What did Boehner get in return for this?

He did not insist that the April CR include language prohibiting funding for implementing of Obamacare, or defunding Planned Parenthood (the nation’s largest abortion provider) or the Corporation for Public Broadcasting (which subsidizes liberal media). Nor did he extract any commitment from the president to reform entitlement programs – including Medicare, Medicaid and Social Security – that are the primary forces driving the nation toward bankruptcy.

In the recent debt-limit negotiations, Boehner could have said to Obama: We will increase the debt limit just enough to cover the fiscal 2011 spending we agreed to in April’s CR. But for fiscal 2012 we will not agree to business as usual on government spending and debt. The Republican-controlled House will pass a series of appropriations for fiscal 2012 that significantly reform government spending and reduce government. We will be happy to debate them with you in September.

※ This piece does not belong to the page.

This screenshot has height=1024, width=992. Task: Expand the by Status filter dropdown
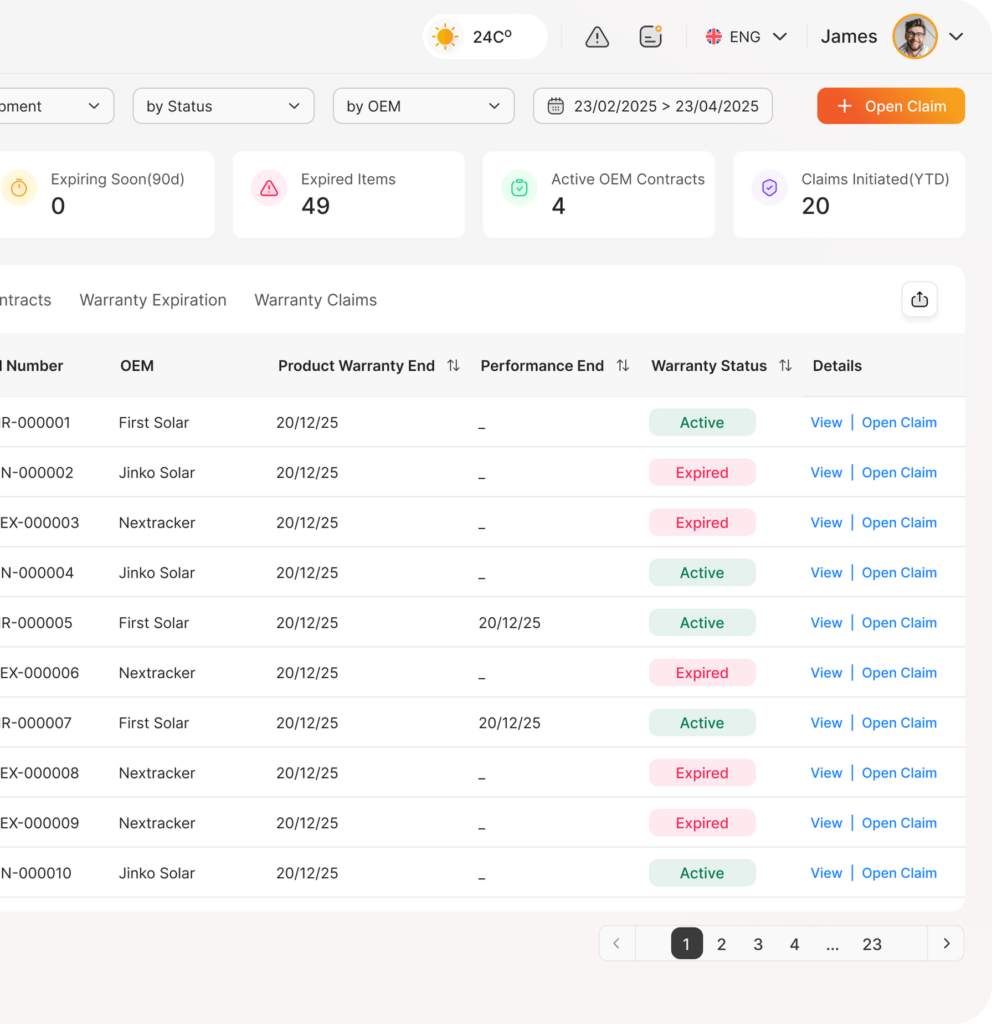[x=223, y=106]
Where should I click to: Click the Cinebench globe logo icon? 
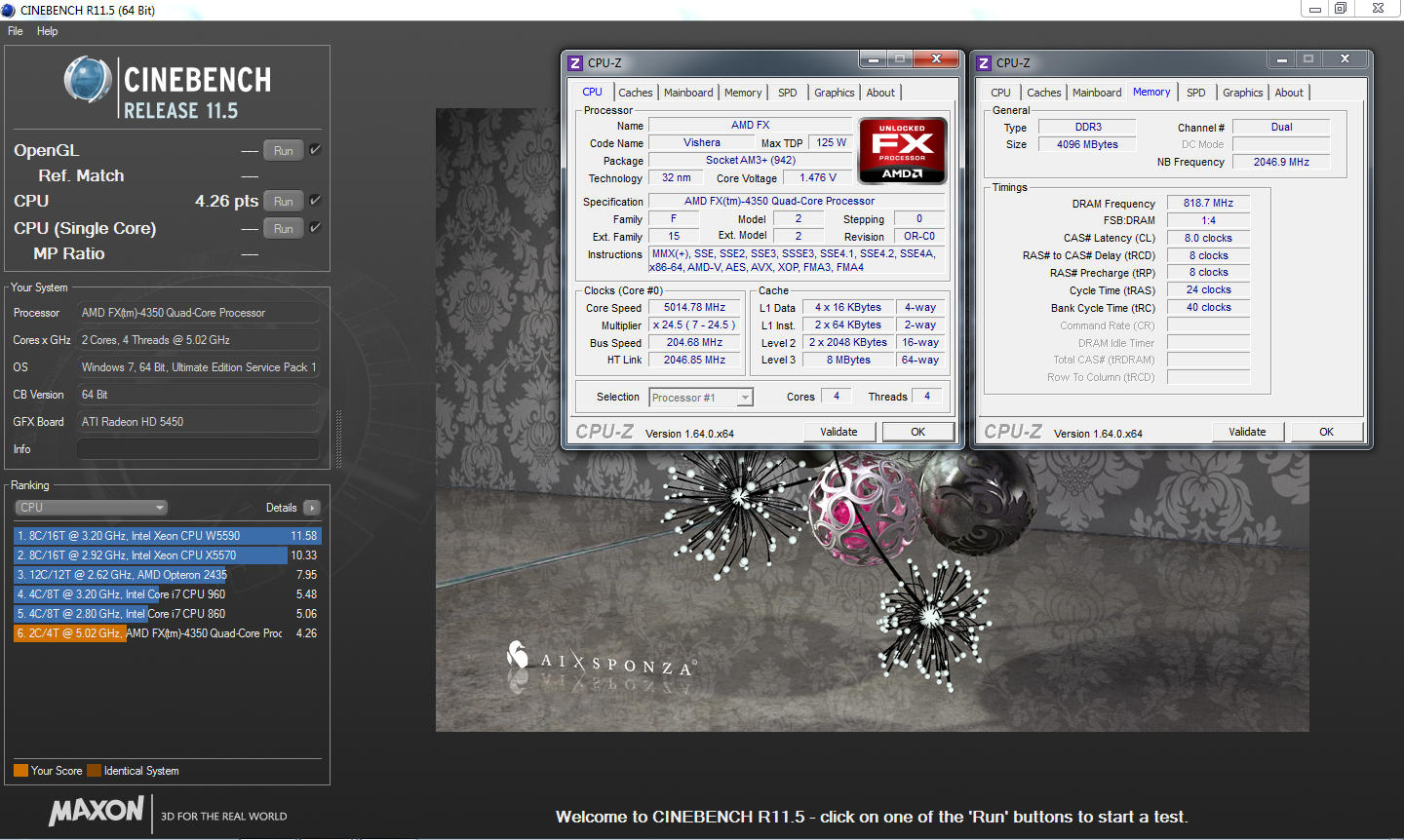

Instead, Boehner agreed to increase the debt limit by $2.4 trillion – the largest debt limit increase in history.

House Minority Leader Nancy Pelosi, D-Calif., who supported Boehner’s deal, predicts the $2.4 trillion increase will last 18 months – enough to get past next November’s elections. Now do this math: $2.4 trillion over 18 months equals $133.33 billion in new debt per month or $1.596 trillion in a year.

A speaker who cuts a debt-limit deal like that is not planning to fight over the 2012 appropriations bills. He is planning to cut another deal.